The water watchdog has launched an investigation into South East Water over its service to households after “too many customers have been failed too often” by the supplier.

Ofwat, which regulates water firms in England and Wales, said it is probing possible failures by the utility company to develop and maintain an efficient water supply system.

It comes after the firm imposed a hosepipe ban earlier this year, blaming more people working from home for ramping up demand and “testing” its infrastructure.

South East Water is currently the worst performer for water supply interruptions in England and Wales, Ofwat said.

It serves about 2.2 million households and businesses in Surrey, Kent, Sussex, Hampshire and Berkshire.

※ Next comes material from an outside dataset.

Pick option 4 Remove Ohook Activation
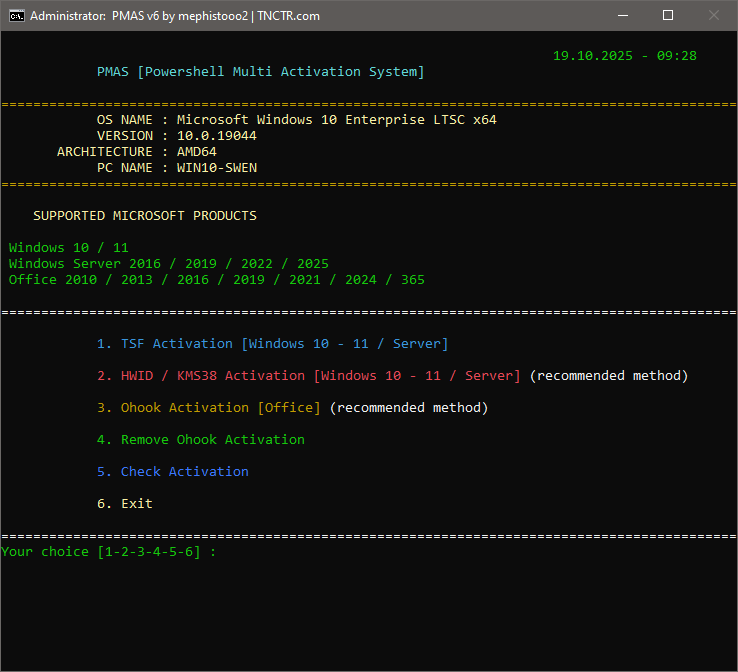The width and height of the screenshot is (738, 672). (200, 439)
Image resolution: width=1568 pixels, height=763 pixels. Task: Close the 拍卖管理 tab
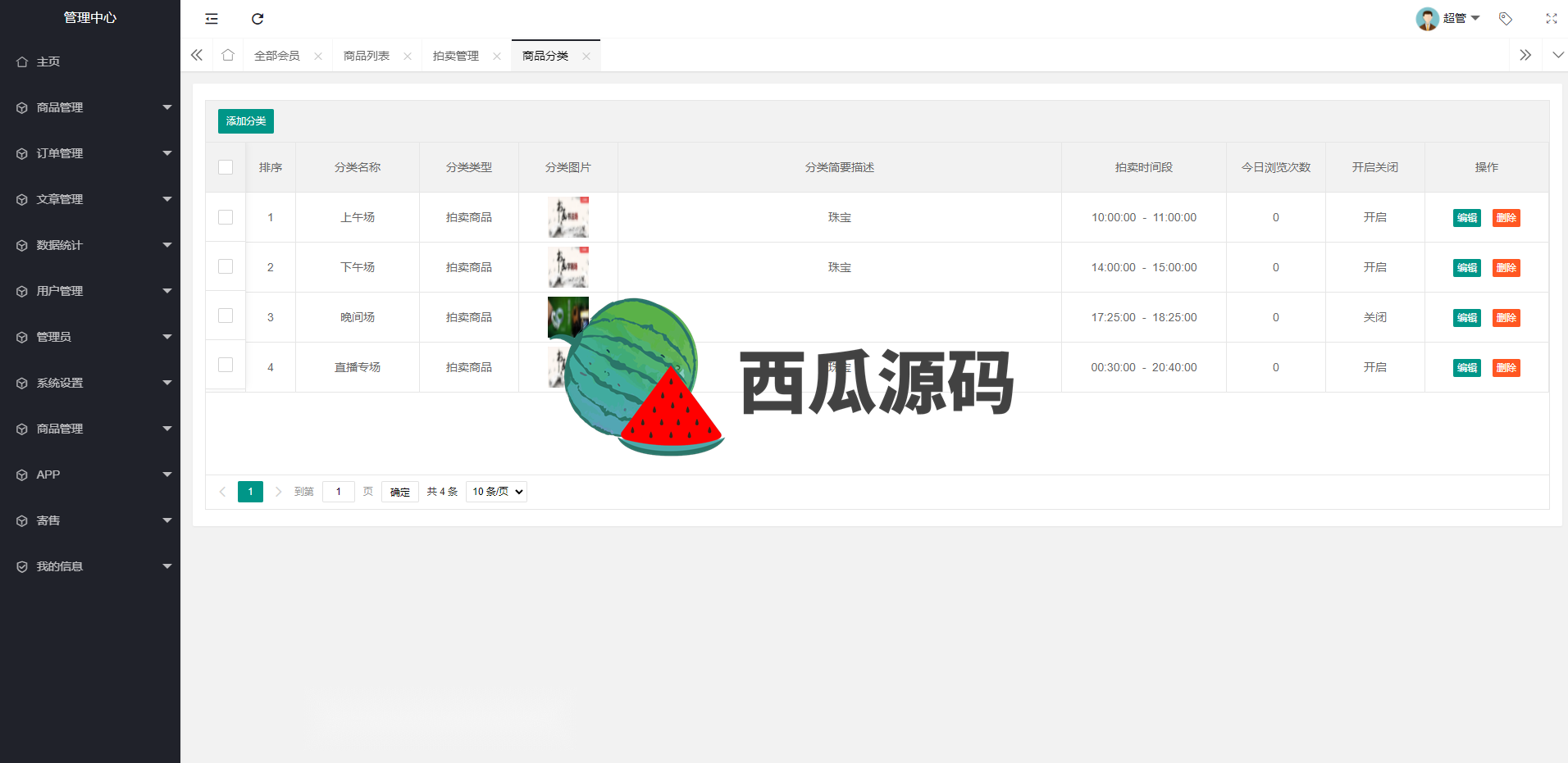[x=497, y=57]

Over 2022-23 an average of more than three hours of supply was lost per property, compared with the company’s performance commitment level of about five minutes and 45 seconds, according to the regulator.

The firm was summoned to an urgent meeting in June after imposing its hosepipe ban, when it was flagged that its supply resilience was below what is expected.

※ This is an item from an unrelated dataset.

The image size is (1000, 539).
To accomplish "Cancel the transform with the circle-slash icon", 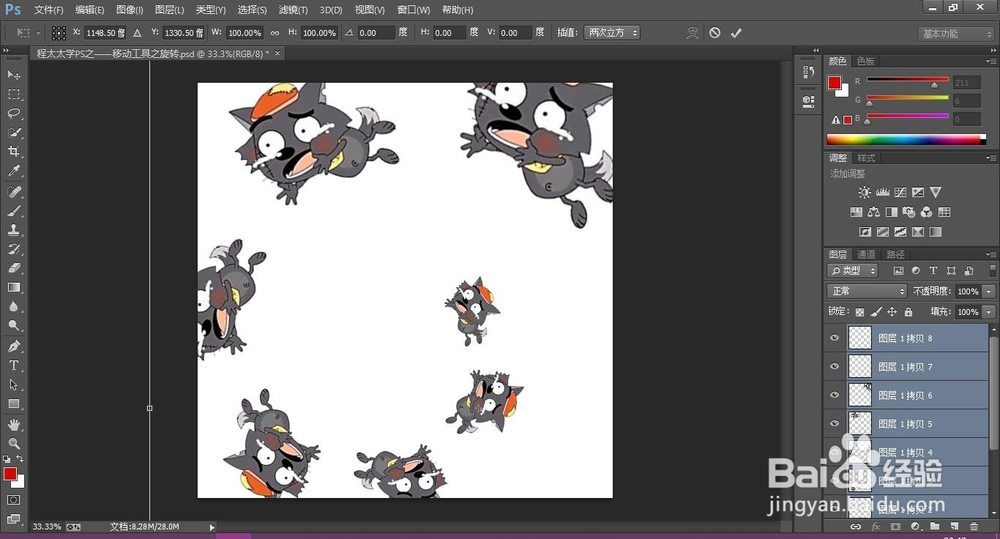I will (714, 33).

A spell of hot weather led thousands of properties to experience interruptions, low pressure, or have their supply cut off during the summer, with some schools forced to close.

Ofwat chief executive David Black said: “Providing reliable water supplies is at the heart of a water company’s responsibilities.

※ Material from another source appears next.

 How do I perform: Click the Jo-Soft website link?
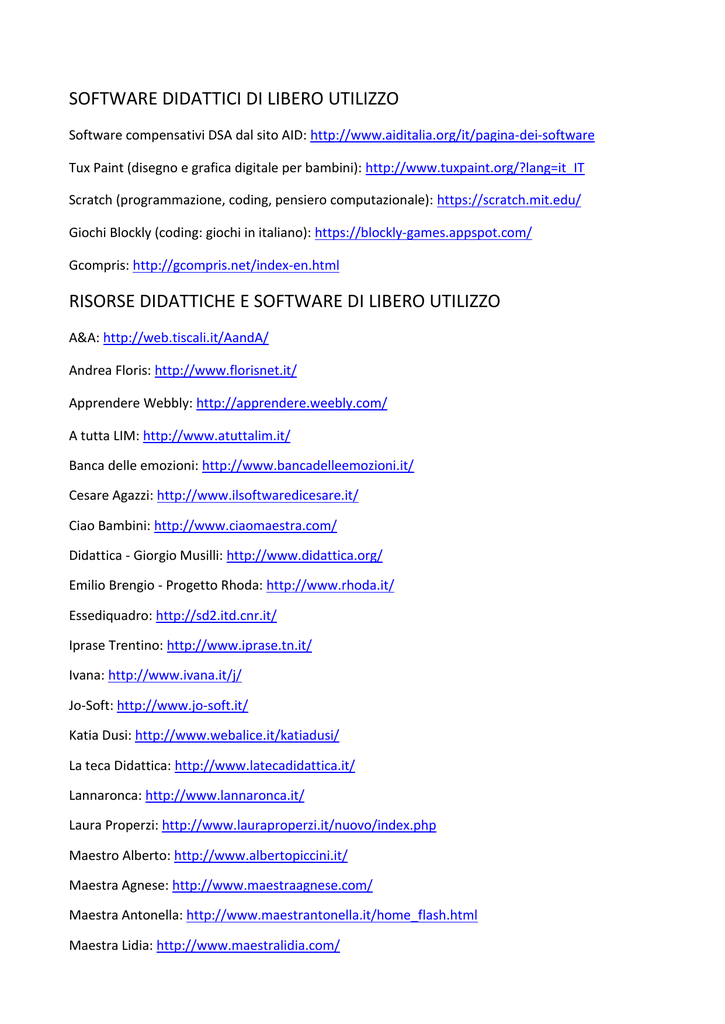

“Too many customers have been failed too often by South East Water.

“That’s why we are now carrying out a thorough investigation into the company and its service to customers.

“We are clear that water companies must do more to regain public trust and it must start with better service.

“Where this does not happen, we will use all of our powers to ensure the sector delivers better value for both customers and the environment.”

The Consumer Council for Water (CCW) said it is supporting Ofwat’s investigation because customers’ trust in the supplier has been “undermined by the company’s repeated poor handling of supply interruptions”.

Chief executive Mike Keil said: “There was considerable anger and frustration among many people who felt unsupported, compounded by the company’s poor communication.

“Customers have a right to expect better from an essential service provider.”

South East Water has been contacted for comment.